Clint Wallace, senior vice president of human resources at pharmaceutical company Sanofi North America, can attest to this firsthand. Before the pandemic, he would make the cross-Atlantic flight to his company's headquarters in Paris at least every six weeks—often for a one-day meeting that would eat up most of his week with travel and waiting around. Sanofi's return to office won't require that type of travel anymore, something that will help him and the rest of the company's employees, Wallace said. Returning to the workplace must be "reimagined."
"We've put out principles that say we would like for people to work from anywhere. And we would like for people to leverage this on a voluntary basis so it gives people the autonomy of what works for them," Wallace said. His company has started sending some of its more than 104,000 people back in some locations, but the 12,500 U.S.-based employees are remaining at home for now. He's working on protecting the company culture by doing frequent check-ins with employees and asking them at the beginning of every meeting how they are doing as part of Sanofi's "It's Okay to Not Be Okay" mental health program.

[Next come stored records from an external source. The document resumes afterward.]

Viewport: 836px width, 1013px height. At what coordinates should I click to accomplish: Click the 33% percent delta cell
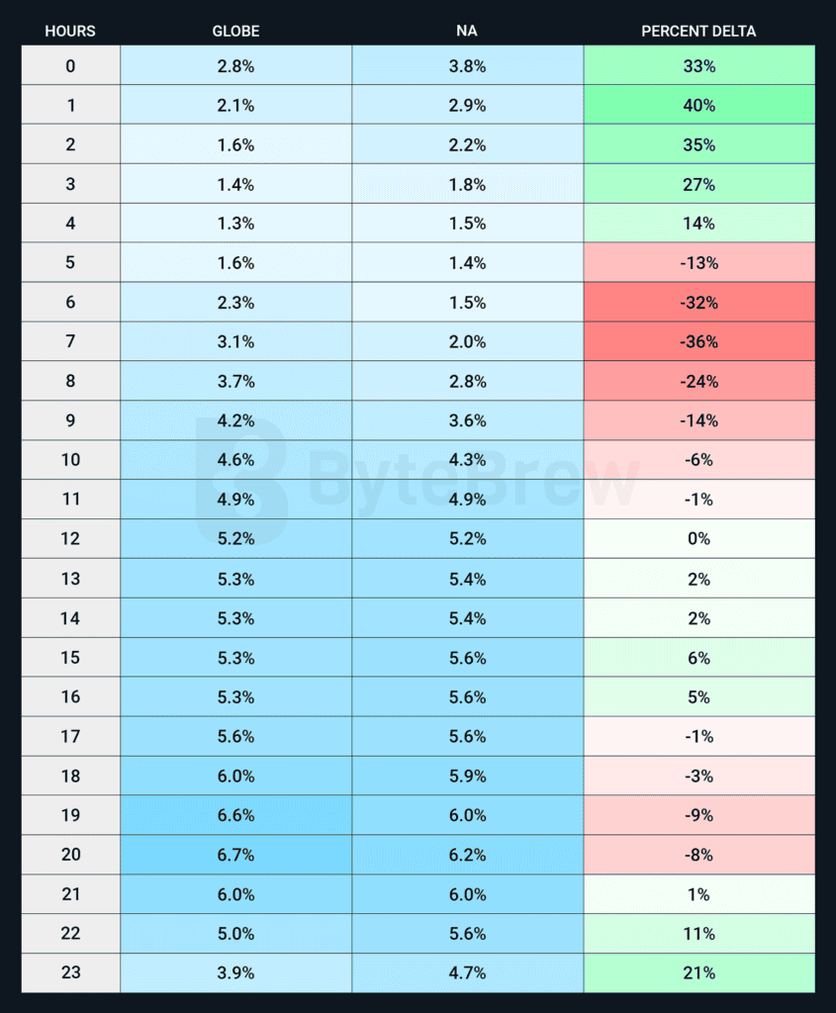click(x=698, y=66)
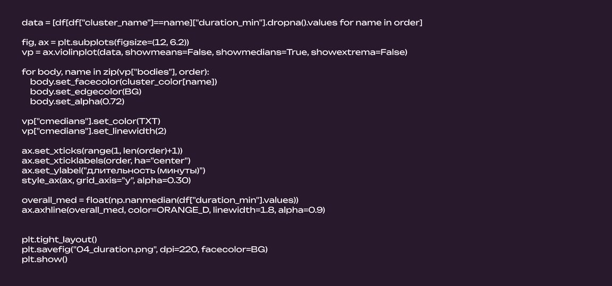This screenshot has width=612, height=286.
Task: Click the cmedians set_color(TXT) line
Action: (x=91, y=121)
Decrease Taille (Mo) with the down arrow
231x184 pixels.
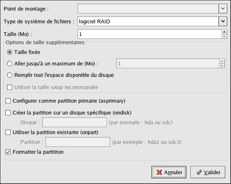(x=224, y=36)
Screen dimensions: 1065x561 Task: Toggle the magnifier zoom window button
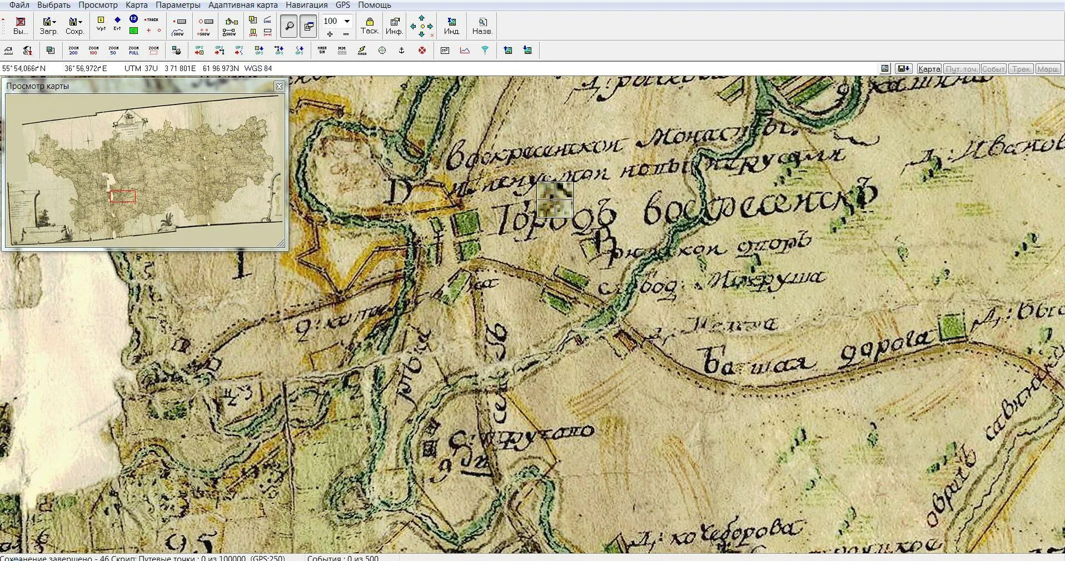(288, 26)
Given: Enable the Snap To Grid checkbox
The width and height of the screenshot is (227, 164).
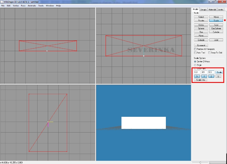Looking at the screenshot, I should 209,53.
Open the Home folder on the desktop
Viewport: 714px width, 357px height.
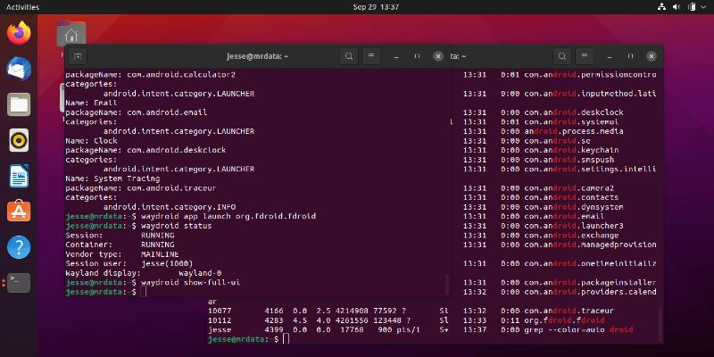[x=71, y=35]
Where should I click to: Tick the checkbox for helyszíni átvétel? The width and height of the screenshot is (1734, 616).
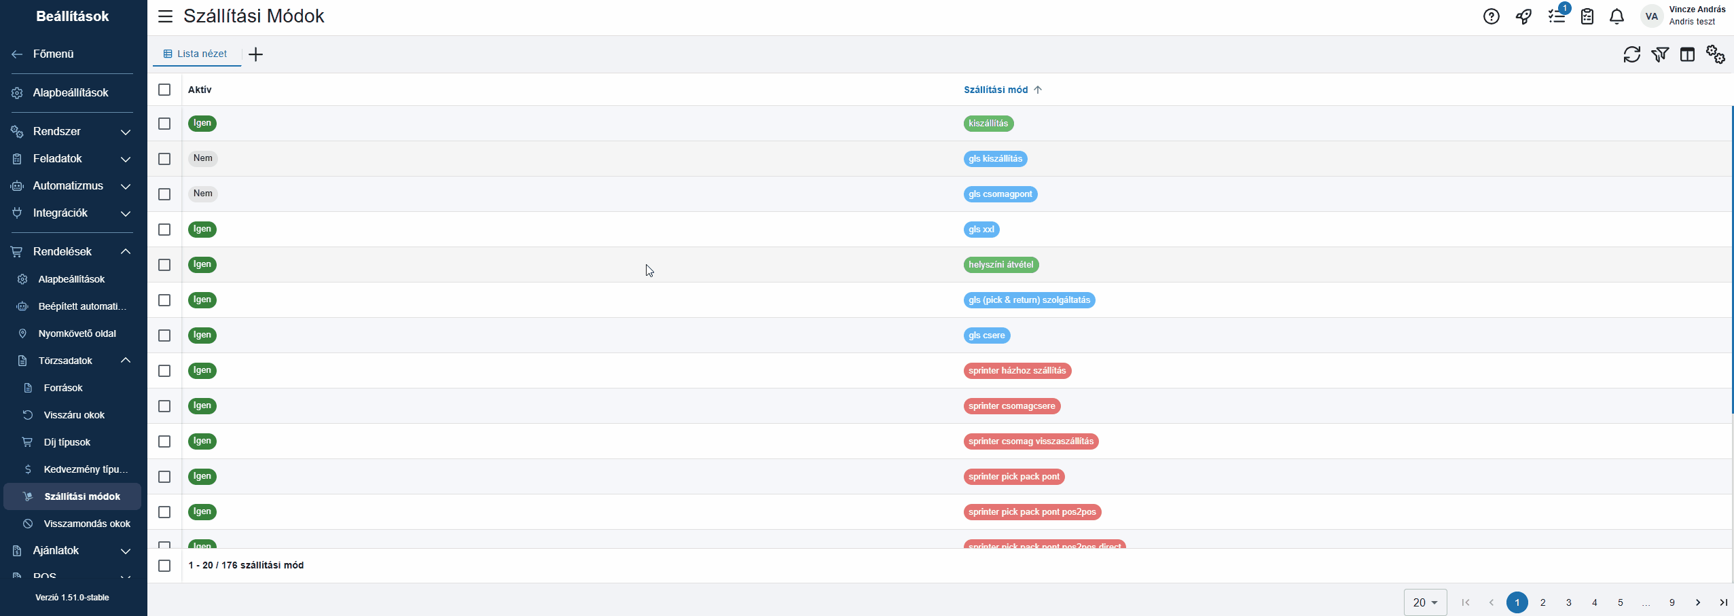click(x=164, y=265)
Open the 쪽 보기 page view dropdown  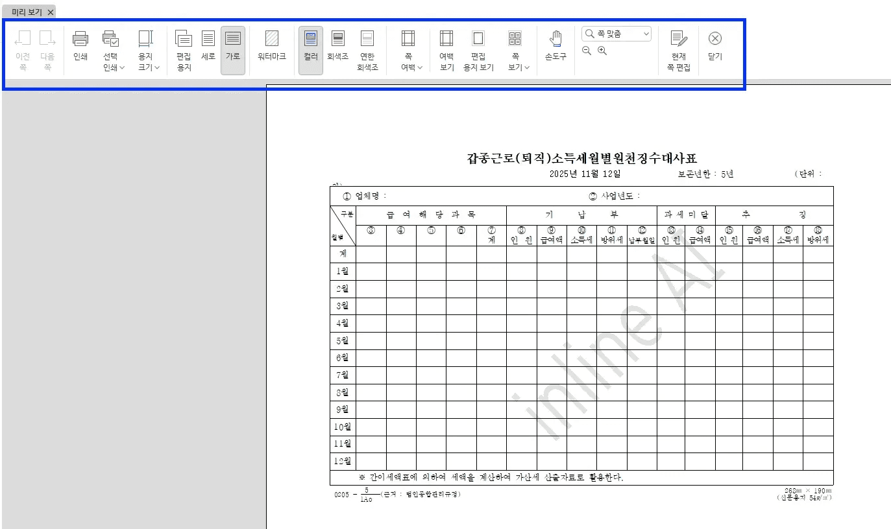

Even companies that saw most of their workers remain in the office are being cautious about rushing everyone back too soon. Morristown, N.J.-based Atlantic Health has about 17,000 workers, with approximately 3,000 working in office-based positions. At the height of the pandemic, many of the 3,000 were working from alternate locations. Today, the company is still using a hybrid approach to bring employees back to the office, said Nikki Sumpter, SHRM-SCP, chief human resources officer. She said it will be important for every company to realize that there's no going back to pre-COVID-19 times.
"People need to go forward and ask, 'What does the future of work look like?' " she said. "For many organizations, that's going to mean pivoting workforces so that they can get the best of both worlds and adapt to the new experiences that are possible using digital platforms. To continue to be great employers, we need to embrace what we have and what we have learned from this crisis."
Lister from Global Workplace Analytics said the research to support this notion has been there for more than 15 years. "Every study, every client—we've never seen an instance when productivity goes down when working remotely," she said.
Karen Bannan is a freelance writer based in New York.